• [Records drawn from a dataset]
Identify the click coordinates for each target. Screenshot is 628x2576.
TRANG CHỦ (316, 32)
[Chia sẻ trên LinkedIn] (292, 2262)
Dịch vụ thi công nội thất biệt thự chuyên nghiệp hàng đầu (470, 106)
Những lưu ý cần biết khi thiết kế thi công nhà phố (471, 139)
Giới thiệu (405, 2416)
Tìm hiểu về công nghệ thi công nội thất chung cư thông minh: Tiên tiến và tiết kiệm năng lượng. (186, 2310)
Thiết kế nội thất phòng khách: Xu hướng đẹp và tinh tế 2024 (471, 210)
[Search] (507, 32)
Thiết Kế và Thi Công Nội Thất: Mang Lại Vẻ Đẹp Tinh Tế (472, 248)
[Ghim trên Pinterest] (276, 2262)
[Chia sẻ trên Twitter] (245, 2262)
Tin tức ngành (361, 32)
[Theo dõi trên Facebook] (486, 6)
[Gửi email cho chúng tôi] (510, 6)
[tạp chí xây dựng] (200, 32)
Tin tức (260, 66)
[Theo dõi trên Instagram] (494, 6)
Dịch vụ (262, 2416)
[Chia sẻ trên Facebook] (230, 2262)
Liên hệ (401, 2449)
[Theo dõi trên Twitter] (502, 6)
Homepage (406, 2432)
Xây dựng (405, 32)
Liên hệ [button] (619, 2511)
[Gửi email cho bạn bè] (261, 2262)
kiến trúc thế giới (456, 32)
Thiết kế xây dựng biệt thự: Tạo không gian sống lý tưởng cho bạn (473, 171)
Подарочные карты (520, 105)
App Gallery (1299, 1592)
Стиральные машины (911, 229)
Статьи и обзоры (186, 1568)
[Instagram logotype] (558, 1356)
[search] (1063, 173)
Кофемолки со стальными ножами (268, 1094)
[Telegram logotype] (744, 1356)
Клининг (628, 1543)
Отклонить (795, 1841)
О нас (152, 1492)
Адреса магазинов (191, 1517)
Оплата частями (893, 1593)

• [Work order] The full set of records above is to be printed exactly as it appears.

• [Task result]
Identify the click coordinates for each target. Screenshot is 628x2576.
TRANG CHỦ (316, 32)
[Chia sẻ trên LinkedIn] (292, 2262)
Dịch vụ thi công nội thất biệt thự chuyên nghiệp hàng đầu (470, 106)
Những lưu ý cần biết khi thiết kế thi công nhà phố (471, 139)
Giới thiệu (405, 2416)
Tìm hiểu về công nghệ thi công nội thất chung cư thông minh: Tiên tiến và tiết kiệm năng lượng. (186, 2310)
Thiết kế nội thất phòng khách: Xu hướng đẹp và tinh tế 2024 (471, 210)
[Search] (507, 32)
Thiết Kế và Thi Công Nội Thất: Mang Lại Vẻ Đẹp Tinh Tế (472, 248)
[Ghim trên Pinterest] (276, 2262)
[Chia sẻ trên Twitter] (245, 2262)
Tin tức ngành (361, 32)
[Theo dõi trên Facebook] (486, 6)
[Gửi email cho chúng tôi] (510, 6)
[tạp chí xây dựng] (200, 32)
Tin tức (260, 66)
[Theo dõi trên Instagram] (494, 6)
Dịch vụ (262, 2416)
[Chia sẻ trên Facebook] (230, 2262)
Liên hệ (401, 2449)
[Theo dõi trên Twitter] (502, 6)
Homepage (406, 2432)
Xây dựng (405, 32)
Liên hệ [button] (619, 2511)
[Gửi email cho bạn bè] (261, 2262)
kiến trúc thế giới (456, 32)
Thiết kế xây dựng biệt thự: Tạo không gian sống lý tưởng cho bạn (473, 171)
Подарочные карты (520, 105)
App Gallery (1299, 1592)
Стиральные машины (911, 229)
Статьи и обзоры (186, 1568)
[Instagram logotype] (558, 1356)
[search] (1063, 173)
Кофемолки со стальными ножами (268, 1094)
[Telegram logotype] (744, 1356)
Клининг (628, 1543)
Отклонить (795, 1841)
О нас (152, 1492)
Адреса магазинов (191, 1517)
Оплата частями (893, 1593)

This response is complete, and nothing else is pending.